La stagione estiva ad Equi Terme parte in anticipo e con ottimi segnali per la valle del Lucido. Giuseppe Oddoni, coordinatore di fratelli d’Italia Fivizzano, solleva però alcune criticità: il rincaro delle tariffe delle piscine e la gestione del decoro urbano. Un invito a programmare il futuro turistico senza ridursi all'ultimo minuto.
Giuseppe Oddoni, partiamo dalle note positive. Quest'anno la stagione estiva ad Equi Terme è iniziata con la giusta tempistica, regalando addirittura una decina di giorni in più di apertura. Un ottimo segnale per il territorio, non crede?
Assolutamente sì, e lo diciamo con grande onestà intellettuale. Finalmente, dopo anni di ritardi, si è partiti con il piede giusto e con i tempi corretti. Questo anticipo è una boccata d'ossigeno per le utenze e per tutto l'indotto. Come coordinamento di fratelli d'Italia auguriamo e speriamo con tutto il cuore che sia una stagione prospera per gli operatori turistici della zona, che meritano di lavorare al meglio. La valle del Lucido ha potenzialità enormi e la partenza della stagione lo dimostra.
Dalla vostra nota, però, emerge subito un forte "ma". Il primo scoglio che sollevate riguarda il listino prezzi delle strutture di Equi. Perché lo definite poco "proletario"?
Perché la realtà dei fatti è questa: l'attuale listino prezzi non aiuta di certo i ragazzi e le famiglie del nostro territorio a frequentare assiduamente le piscine. La splendida location dello stabilimento rischia di diventare un privilegio per pochi, quando invece dovrebbe mantenere una forte impronta popolare. Se i costi sono troppo alti, si tagliano fuori proprio i residenti e le famiglie che vorrebbero vivere il proprio territorio quotidianamente. Il turismo termale non può essere solo d'élite, deve essere accessibile.
Oltre alla questione economica, lei punta il dito sul problema del decoro e della manutenzione. Cosa c'è che non va all'esterno dello stabilimento?
C'è un contrasto evidente, che salta subito all'occhio. Da un lato abbiamo la bellezza intrinseca delle terme e delle piscine, dall'altro una viabilità carente e una manutenzione del verde che lascia molto a desiderare. Anche i nostri bellissimi "bozzetti" (le pozze e marmitte naturali) meriterebbero di essere curati e valorizzati molto meglio. Non si può curare solo l'interno della struttura e dimenticarsi di ciò che ci sta intorno: il biglietto da visita per chi arriva a Equi deve essere impeccabile a 360 gradi, non a macchia di leopardo.

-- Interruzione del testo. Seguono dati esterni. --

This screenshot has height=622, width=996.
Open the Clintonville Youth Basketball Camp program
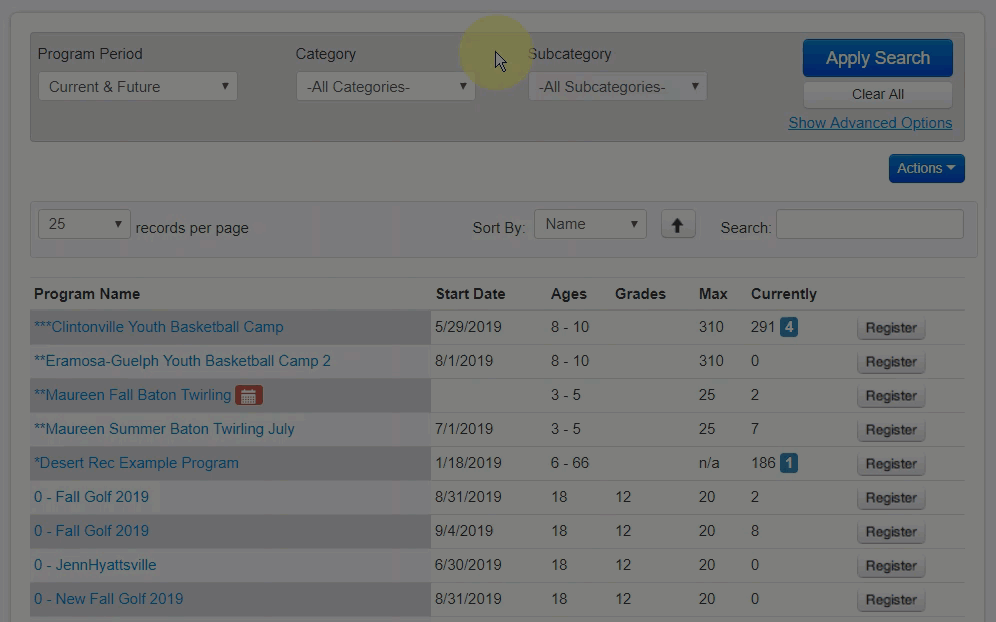pos(158,327)
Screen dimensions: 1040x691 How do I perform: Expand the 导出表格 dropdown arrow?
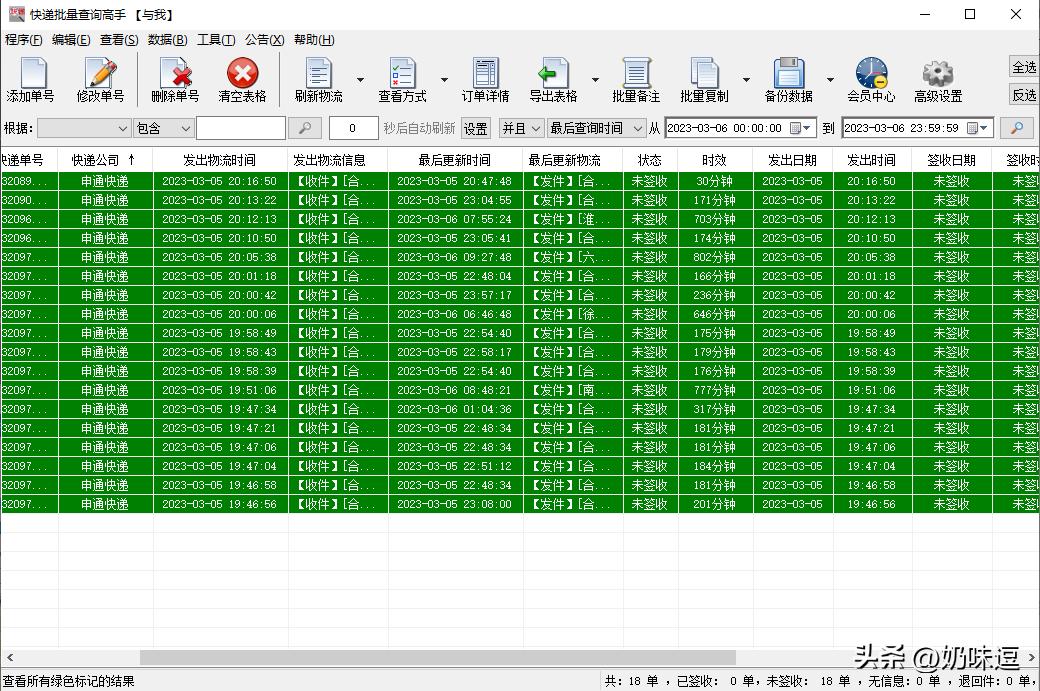[595, 80]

In questo scenario, qual è il ruolo della comunità locale e delle frazioni della valle del Lucido?
È un ruolo fondamentale, oserei dire vitale. Se la valle del Lucido resiste ed è viva, lo dobbiamo esclusivamente alle associazioni, ai paesi e alle parrocchie. Sono loro il vero volano del territorio, i motori che con le loro iniziative e il loro volontariato mantengono viva la socialità e l'attrattività turistica. A tutti loro va il nostro ringraziamento e l'augurio di una splendida stagione.
Per concludere, Oddoni, quale sarà la ricetta di Fratelli d'Italia e del centrodestra per Fivizzano?
La nostra ricetta è chiara: quando ilComune di Fivizzano avrà una guida di centrodestra, la cura del territorio diventerà la priorità assoluta e non un intervento straordinario o dell'ultimo minuto. Il vero rilancio turistico, che deve rimanere popolare e per tutti, parte dalle basi: manutenzione ordinaria, strade sicure, verde curato e valorizzazione dei nostri tesori naturali. Questo è il biglietto da visita che la nostra comunità merita, ed è l'impegno che ci prendiamo per il futuro di Fivizzano.